Allein in Deutschland waren im Februar und Juni mehr als 100.000 Menschen auf die Straße gegangen. Eine Petition gegen ACTA an den Petitionsausschuss des EP erhielt über zwei Millionen Unterschriften. Auch die fünf beteiligten Ausschüsse des Parlaments hatten empfohlen, ACTA nicht zu unterzeichnen.

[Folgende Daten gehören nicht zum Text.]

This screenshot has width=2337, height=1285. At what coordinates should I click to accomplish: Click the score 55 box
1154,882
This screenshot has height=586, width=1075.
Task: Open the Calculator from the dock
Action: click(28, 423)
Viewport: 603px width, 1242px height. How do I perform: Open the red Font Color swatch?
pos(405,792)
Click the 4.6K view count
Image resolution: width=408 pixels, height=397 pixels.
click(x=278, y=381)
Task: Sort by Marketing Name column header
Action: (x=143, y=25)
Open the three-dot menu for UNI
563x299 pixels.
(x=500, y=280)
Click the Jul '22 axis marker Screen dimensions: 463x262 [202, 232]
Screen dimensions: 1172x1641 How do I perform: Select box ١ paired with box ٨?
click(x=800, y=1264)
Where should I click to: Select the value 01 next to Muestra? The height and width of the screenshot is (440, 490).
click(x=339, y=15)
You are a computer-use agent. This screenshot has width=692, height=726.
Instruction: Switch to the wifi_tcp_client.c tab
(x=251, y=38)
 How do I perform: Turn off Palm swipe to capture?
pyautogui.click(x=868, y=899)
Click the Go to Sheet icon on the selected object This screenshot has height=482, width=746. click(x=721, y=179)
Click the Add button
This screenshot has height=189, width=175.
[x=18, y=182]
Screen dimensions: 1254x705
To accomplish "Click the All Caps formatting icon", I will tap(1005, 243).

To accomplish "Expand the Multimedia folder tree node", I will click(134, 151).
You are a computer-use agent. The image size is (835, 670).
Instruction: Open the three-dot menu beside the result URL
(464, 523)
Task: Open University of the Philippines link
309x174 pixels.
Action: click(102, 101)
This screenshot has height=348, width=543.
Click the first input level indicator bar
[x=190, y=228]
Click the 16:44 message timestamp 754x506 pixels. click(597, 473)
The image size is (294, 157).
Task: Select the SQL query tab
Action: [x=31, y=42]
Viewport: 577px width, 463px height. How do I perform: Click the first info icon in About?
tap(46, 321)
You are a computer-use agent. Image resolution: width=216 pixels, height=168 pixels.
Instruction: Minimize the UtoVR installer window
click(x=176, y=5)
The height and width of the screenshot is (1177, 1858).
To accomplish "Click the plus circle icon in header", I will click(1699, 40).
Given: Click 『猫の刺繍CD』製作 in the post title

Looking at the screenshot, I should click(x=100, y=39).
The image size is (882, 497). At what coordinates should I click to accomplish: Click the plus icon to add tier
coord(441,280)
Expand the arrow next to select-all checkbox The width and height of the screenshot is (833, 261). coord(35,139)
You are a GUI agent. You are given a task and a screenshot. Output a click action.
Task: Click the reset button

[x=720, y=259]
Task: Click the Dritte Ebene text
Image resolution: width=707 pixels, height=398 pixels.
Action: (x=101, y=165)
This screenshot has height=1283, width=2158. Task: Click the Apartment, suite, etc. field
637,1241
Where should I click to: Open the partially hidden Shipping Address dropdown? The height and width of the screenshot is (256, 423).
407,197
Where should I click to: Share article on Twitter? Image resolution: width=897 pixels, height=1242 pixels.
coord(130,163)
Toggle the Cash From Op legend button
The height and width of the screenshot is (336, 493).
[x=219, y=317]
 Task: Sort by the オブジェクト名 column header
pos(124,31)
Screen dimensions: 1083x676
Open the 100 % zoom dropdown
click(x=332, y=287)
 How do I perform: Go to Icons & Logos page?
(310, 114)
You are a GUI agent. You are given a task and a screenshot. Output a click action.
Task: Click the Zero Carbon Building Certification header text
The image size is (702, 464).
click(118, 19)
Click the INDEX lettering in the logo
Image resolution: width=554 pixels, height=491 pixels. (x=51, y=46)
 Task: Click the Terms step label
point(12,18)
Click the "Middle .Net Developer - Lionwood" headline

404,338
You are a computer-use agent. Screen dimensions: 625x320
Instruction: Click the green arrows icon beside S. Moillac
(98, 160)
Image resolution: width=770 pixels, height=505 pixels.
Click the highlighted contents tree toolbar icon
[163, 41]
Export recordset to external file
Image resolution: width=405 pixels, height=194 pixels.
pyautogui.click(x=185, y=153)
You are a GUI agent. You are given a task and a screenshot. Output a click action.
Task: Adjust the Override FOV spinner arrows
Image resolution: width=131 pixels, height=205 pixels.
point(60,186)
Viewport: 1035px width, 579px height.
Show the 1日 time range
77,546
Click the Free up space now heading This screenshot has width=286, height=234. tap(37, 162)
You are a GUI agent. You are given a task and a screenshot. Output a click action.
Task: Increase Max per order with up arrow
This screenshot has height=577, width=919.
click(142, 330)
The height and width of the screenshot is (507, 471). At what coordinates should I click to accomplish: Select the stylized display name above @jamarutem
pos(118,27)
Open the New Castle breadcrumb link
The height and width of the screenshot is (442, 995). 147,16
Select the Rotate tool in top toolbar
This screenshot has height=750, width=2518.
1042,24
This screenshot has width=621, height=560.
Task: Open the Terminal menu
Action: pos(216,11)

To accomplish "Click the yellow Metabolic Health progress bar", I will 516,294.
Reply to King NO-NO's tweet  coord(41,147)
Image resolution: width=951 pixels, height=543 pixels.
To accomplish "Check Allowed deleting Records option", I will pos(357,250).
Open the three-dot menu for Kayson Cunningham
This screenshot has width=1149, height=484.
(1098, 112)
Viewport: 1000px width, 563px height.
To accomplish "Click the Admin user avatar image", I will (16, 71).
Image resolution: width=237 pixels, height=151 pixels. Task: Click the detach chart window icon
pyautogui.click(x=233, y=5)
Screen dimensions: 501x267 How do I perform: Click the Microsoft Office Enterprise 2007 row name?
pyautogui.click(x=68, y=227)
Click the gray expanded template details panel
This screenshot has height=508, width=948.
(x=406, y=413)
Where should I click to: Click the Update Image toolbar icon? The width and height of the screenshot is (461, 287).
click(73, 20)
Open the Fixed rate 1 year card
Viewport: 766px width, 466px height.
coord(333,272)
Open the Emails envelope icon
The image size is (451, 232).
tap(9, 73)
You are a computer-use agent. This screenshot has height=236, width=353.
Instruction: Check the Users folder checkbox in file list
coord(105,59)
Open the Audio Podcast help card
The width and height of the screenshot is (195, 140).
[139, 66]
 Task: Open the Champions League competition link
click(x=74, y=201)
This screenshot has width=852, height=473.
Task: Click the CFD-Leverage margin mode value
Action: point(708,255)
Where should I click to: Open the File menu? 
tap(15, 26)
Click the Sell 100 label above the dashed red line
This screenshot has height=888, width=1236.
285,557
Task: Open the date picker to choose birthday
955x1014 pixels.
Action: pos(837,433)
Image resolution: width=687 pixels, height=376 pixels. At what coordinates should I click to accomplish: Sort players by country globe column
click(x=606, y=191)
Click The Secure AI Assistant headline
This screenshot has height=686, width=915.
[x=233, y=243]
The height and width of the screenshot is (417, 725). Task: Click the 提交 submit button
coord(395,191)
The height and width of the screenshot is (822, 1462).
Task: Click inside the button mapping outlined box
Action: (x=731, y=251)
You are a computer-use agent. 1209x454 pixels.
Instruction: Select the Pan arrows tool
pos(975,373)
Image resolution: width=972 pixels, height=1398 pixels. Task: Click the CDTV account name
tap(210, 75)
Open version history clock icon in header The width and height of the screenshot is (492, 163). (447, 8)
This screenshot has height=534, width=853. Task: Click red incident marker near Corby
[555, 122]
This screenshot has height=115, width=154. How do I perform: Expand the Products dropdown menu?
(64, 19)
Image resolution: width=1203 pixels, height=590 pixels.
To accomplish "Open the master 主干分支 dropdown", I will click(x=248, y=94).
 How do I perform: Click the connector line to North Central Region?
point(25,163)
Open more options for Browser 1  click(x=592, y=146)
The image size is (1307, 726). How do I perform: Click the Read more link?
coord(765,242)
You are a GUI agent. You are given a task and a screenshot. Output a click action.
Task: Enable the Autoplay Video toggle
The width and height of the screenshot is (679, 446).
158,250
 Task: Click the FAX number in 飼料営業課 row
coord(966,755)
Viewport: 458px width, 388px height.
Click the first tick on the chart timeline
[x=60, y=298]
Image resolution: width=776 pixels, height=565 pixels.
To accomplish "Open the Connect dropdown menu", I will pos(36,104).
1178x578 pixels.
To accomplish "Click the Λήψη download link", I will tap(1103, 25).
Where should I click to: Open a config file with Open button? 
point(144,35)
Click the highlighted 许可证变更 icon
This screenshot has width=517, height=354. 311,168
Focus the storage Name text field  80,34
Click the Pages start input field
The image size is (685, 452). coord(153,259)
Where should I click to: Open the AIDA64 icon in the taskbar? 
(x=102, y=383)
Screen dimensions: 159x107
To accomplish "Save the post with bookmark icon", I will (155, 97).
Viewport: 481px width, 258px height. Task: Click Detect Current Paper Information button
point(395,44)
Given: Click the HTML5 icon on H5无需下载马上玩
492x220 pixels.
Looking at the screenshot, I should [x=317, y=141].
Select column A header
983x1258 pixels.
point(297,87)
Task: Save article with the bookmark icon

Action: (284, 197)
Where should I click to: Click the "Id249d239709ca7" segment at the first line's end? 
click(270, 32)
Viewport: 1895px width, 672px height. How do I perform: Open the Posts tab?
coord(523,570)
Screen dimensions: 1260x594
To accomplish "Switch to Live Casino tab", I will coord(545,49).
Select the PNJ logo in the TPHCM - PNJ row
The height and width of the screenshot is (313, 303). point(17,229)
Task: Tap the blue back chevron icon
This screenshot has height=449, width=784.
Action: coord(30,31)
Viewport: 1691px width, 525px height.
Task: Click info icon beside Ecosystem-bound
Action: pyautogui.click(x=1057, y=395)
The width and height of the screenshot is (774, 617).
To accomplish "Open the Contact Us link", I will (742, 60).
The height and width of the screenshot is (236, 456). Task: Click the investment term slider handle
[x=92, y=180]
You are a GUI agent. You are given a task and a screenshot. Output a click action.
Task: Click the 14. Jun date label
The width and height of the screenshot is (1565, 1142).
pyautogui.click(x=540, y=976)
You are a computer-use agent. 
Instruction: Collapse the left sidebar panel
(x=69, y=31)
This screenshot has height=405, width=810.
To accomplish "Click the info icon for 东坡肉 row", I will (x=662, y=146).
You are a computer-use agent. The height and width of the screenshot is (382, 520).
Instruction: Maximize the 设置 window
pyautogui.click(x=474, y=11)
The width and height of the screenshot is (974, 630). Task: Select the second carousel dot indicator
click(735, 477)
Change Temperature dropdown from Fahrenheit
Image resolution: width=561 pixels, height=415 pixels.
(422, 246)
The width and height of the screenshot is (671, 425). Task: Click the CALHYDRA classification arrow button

Für die Linkspartei kommentierten Petra Sitte und Halina Wawzyniak den »Sieg der Demokratie« mit einer Warnung an die EU-Kommission, »den Giftschrank der Internetzensur wieder zu öffnen. Sollten Netzsperren, Überwachung und das Abklemmen von Internetanschlüssen zukünftig in Richtlinienentwürfen auftauchen, werden wir uns gemeinsam mit den europäischen Bürgerrechtsbewegungen solchen Vorhaben entgegenstellen.«

Auch Ärzte ohne Grenzen begrüßte das Votum des Europäischen Parlaments. »Die Entscheidung des Europäischen Parlaments ist richtig. ACTA hätte den Zugang zu lebenswichtigen Nachahmer-Medikamenten gefährdet«, erklärte Philipp Frisch von der Medikamentenkampagne der Hilfsorganisation. »Diese Entscheidung muss jetzt auch Auswirkungen auf andere internationale Abkommen haben. In dem geplanten Freihandelsabkommen zwischen der EU und Indien etwa sind Regelungen vorgesehen, die den Zugang zu generischen Medikamenten behindern könnten. EU-Handelskommissar Karel de Gucht sollte nach dem heutigen Votum sicherstellen, dass der Handel mit Generika grundsätzlich nicht durch schädliche Regelungen zum geistigen Eigentumsrecht gefährdet wird.«

Generika spielen eine zentrale Rolle bei der Bekämpfung von Krankheiten in ärmeren Ländern. Ärzte ohne Grenzen behandelt beispielsweise mehr als 80 Prozent seiner über 210.000 HIV/Aids-Patienten weltweit mit Nachahmer-Medikamenten aus indischer Produktion. »Obwohl wir über die heutige Entscheidung froh sind, ist es noch viel zu früh für eine Entwarnung. Noch immer warten Millionen Menschen auf lebenswichtige Medikamente. Nur wenn der Handel bezahlbarer lebensrettender Generika uneingeschränkt bleibt, können durch eine Ausweitung der Behandlung auch diese Menschen erreicht werden«, so Frisch.